The question Jensen’s inequality address is how does the mean of a function relate the function of the mean. First, we’ll check how in the case of linear functions, there are no difference there. Then we’ll go on more complex functions where their concavity (aka second derivative) matters.

Linear transformations of Random Variables

What happen when we transform in a linear way a random variable?

We claim that as long as f is linear: mean(f(x)) == f(mean(x))

Let’s use an easy & simple example. A fair dice is thrown. Let’s imagine a payoff which is a linear function: say, the payoff is \(2 * \text{(face of the die)} + 3\).

In this case \(X\) is a discrete random variable that can take the values \({1, 2, 3, 4, 5, 6}\).

import numpy as np

# function to define the payoff
def payoff(x): 
  return 2*x+3

# let's define the outcome of our discrete random variable. 
outcomes = [1, 2, 3, 4, 5, 6]

# let's calculate the payoff for each outcome
payoffs = [payoff(outcome) for outcome in outcomes]

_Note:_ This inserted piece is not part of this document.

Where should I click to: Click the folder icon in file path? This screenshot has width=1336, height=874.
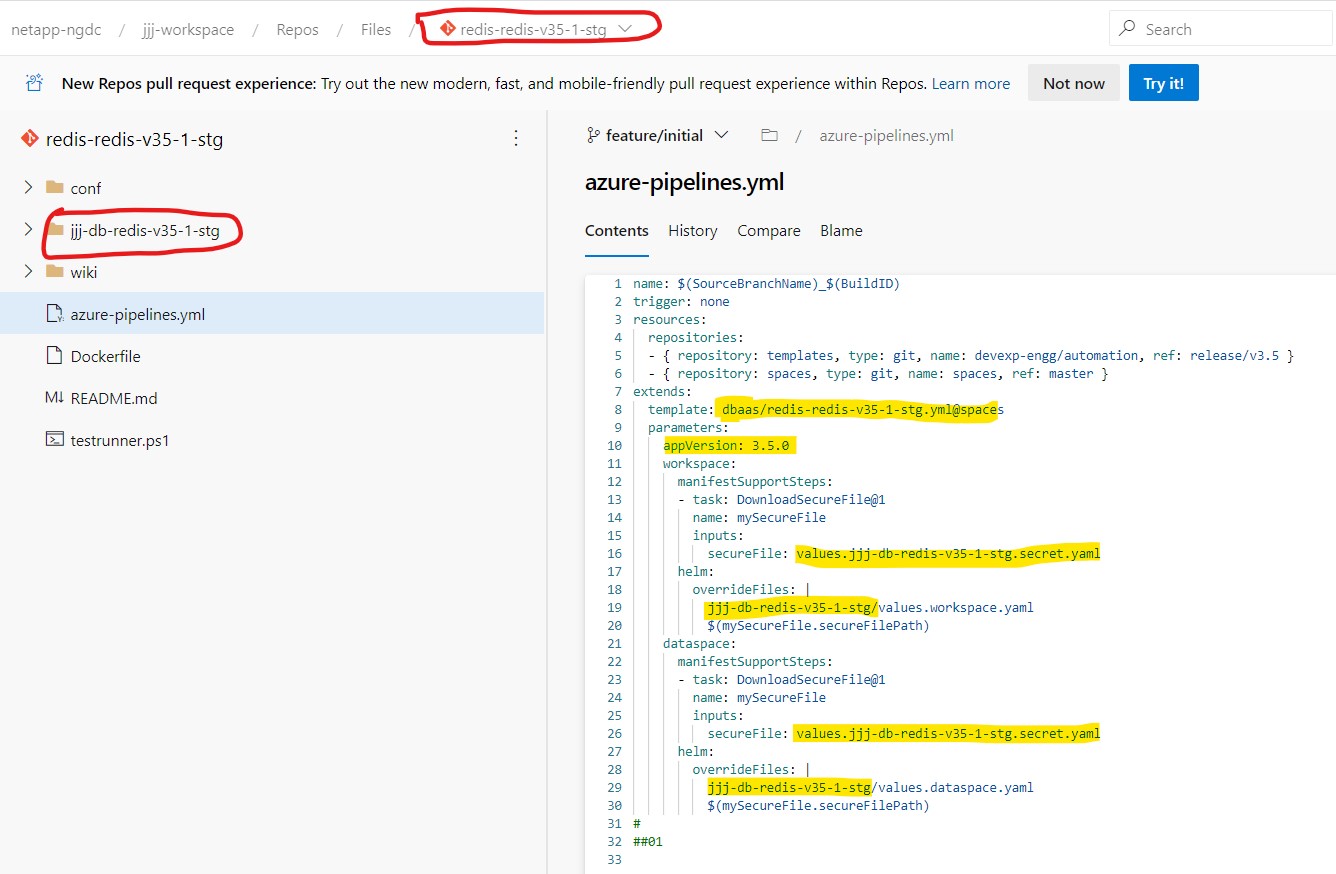click(x=769, y=135)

With linear transformations and in this example, we have the mean of the payoff that is equal to the payoff of the mean.

print(f"The mean of the outcomes [1, 2, 3, 4, 5, 6] is {np.mean(outcomes)}")
print(f"The payoff of the mean is {payoff(np.mean(outcomes))}")
print(f"The payoffs are {payoffs} and the mean of the payoffs is {np.mean(payoffs)}")

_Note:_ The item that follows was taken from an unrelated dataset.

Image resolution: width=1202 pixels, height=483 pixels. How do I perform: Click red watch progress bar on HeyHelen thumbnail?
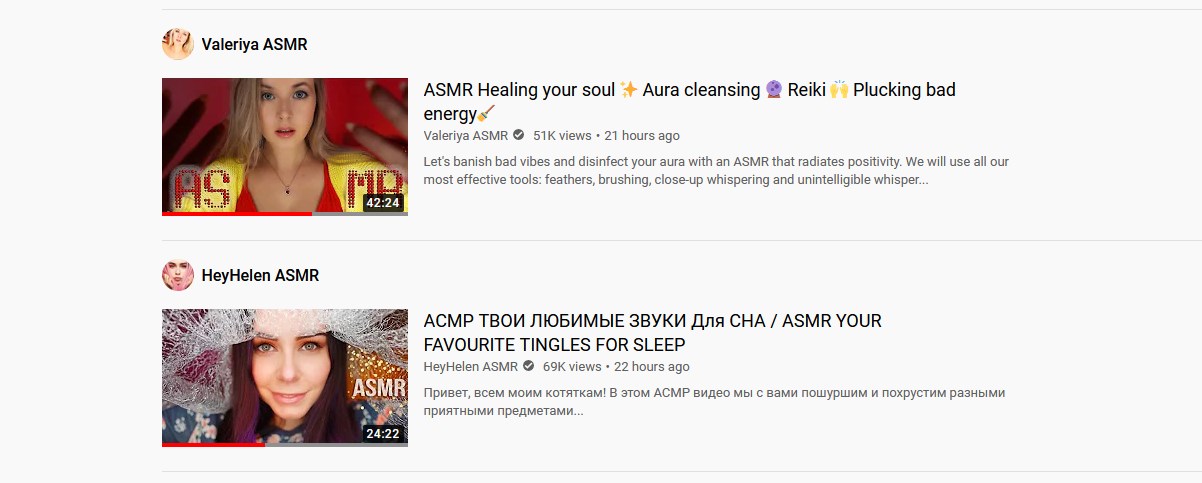tap(213, 445)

The mean of the outcomes [1, 2, 3, 4, 5, 6] is 3.5
The payoff of the mean is 10.0
The payoffs are [5, 7, 9, 11, 13, 15] and the mean of the payoffs is 10.0

Now this equality doesn’t hold anymore when it comes to non-linear function.

Convex transformations of Random Variables

The Jensen’s inequality is in regards to convex functions (aka its second derivative is positive on an interval) and states that the mean of the transformation is always greater or equal to the transformation of the mean.

Using the language of probability, we can write that for any convex functions \[\mathbb{E}[f(X)] \geq f(\mathbb{E}[X]) \tag{1}\]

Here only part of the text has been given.